▶ _TRY IT_: Every line of the records that contains "navigation" should be tallied, and only the resulting number returned.

▶ _INFORMATION SUPPLIED_:

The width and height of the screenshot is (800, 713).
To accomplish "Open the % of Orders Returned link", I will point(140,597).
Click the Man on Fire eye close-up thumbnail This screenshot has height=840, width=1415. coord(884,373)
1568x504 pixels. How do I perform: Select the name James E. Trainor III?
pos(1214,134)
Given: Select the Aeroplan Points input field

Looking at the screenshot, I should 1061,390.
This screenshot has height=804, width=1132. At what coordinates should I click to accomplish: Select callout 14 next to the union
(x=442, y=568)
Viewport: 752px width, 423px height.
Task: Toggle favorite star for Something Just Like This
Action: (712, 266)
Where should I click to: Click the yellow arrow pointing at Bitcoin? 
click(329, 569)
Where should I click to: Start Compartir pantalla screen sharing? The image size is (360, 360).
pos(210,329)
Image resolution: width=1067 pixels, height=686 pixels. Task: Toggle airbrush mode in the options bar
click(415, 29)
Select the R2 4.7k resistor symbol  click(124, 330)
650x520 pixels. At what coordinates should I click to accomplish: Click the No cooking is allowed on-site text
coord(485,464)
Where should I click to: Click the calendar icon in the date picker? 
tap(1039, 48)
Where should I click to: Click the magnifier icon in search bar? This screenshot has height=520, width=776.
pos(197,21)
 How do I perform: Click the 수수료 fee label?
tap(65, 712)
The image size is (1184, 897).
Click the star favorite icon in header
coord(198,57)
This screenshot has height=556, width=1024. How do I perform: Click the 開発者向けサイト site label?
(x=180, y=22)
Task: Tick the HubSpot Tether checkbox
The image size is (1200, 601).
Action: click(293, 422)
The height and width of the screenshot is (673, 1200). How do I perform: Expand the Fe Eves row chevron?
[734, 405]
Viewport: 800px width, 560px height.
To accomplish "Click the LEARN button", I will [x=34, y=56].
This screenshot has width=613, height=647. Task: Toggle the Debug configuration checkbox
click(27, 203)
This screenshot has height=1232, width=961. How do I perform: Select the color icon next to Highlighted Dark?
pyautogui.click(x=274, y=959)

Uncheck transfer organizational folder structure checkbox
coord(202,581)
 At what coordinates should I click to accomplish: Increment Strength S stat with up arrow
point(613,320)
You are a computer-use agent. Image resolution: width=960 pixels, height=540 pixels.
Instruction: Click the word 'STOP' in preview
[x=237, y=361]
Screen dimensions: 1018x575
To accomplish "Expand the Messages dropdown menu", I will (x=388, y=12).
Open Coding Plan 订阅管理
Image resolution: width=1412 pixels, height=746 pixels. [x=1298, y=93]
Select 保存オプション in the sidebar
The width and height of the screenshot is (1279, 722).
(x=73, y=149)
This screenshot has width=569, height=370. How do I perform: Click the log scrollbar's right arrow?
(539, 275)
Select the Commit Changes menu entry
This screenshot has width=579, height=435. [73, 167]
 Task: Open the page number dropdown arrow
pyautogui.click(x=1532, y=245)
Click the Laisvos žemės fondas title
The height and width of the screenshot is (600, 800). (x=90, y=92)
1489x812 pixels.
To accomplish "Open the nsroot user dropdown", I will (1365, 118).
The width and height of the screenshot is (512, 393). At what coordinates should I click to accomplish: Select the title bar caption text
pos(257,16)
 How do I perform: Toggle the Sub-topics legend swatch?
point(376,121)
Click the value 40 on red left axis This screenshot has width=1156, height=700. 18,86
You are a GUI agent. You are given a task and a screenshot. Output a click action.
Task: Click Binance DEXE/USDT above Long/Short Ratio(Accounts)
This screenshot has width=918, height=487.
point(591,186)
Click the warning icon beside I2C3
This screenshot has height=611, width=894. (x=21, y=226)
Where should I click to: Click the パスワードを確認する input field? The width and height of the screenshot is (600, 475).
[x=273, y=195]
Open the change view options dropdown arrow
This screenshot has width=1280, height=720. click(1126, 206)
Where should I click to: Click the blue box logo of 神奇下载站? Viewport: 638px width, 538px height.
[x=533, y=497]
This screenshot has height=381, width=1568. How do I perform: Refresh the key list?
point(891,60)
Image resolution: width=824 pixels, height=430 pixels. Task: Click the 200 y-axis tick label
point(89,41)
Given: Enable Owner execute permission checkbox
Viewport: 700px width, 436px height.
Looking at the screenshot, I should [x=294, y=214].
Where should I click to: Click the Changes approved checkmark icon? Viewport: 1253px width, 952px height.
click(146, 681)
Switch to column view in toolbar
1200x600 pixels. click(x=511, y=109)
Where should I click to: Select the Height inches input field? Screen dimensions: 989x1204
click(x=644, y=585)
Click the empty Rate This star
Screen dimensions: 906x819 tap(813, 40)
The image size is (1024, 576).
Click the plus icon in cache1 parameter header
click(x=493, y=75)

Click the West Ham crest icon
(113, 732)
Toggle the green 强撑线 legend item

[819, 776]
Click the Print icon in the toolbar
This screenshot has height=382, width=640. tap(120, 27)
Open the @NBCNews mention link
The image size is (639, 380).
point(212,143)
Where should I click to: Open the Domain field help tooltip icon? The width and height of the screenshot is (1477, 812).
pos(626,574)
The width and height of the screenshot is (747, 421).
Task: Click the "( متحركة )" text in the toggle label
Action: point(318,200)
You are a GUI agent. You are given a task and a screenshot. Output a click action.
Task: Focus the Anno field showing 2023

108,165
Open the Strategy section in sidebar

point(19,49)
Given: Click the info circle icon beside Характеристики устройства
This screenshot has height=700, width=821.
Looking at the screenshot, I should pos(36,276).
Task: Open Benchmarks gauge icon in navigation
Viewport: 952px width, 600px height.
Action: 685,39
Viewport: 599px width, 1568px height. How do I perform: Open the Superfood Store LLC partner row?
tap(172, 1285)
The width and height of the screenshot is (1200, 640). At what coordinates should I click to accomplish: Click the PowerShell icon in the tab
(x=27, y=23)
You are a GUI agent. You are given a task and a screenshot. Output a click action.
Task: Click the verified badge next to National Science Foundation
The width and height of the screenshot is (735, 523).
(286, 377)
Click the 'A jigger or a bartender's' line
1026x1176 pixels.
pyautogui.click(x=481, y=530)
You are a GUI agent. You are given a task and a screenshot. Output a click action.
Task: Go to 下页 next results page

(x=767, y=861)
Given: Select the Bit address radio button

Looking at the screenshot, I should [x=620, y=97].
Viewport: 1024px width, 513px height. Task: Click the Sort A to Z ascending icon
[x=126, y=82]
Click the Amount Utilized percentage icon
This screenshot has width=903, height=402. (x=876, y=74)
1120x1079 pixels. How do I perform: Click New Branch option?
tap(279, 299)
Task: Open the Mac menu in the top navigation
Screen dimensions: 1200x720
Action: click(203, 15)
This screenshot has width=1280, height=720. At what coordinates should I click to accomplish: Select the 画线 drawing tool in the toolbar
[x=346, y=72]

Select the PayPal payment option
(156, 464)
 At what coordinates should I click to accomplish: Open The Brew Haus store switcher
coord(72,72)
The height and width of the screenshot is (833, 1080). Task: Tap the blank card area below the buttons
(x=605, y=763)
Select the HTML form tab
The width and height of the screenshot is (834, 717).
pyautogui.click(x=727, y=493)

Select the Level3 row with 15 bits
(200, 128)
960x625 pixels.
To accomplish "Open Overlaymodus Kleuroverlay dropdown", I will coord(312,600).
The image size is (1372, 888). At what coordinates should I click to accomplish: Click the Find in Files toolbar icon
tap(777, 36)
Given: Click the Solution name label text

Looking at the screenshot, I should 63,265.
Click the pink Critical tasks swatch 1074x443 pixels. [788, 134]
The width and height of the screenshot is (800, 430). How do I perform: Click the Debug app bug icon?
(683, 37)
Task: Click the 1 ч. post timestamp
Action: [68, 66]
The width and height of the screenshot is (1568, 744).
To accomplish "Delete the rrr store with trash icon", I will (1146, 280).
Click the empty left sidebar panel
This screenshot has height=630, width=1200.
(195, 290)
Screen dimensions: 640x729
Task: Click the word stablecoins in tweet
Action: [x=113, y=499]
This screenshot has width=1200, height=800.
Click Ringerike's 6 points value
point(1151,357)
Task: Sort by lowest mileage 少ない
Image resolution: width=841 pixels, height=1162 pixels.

▶ _ANSWER FOR THE TASK_: 2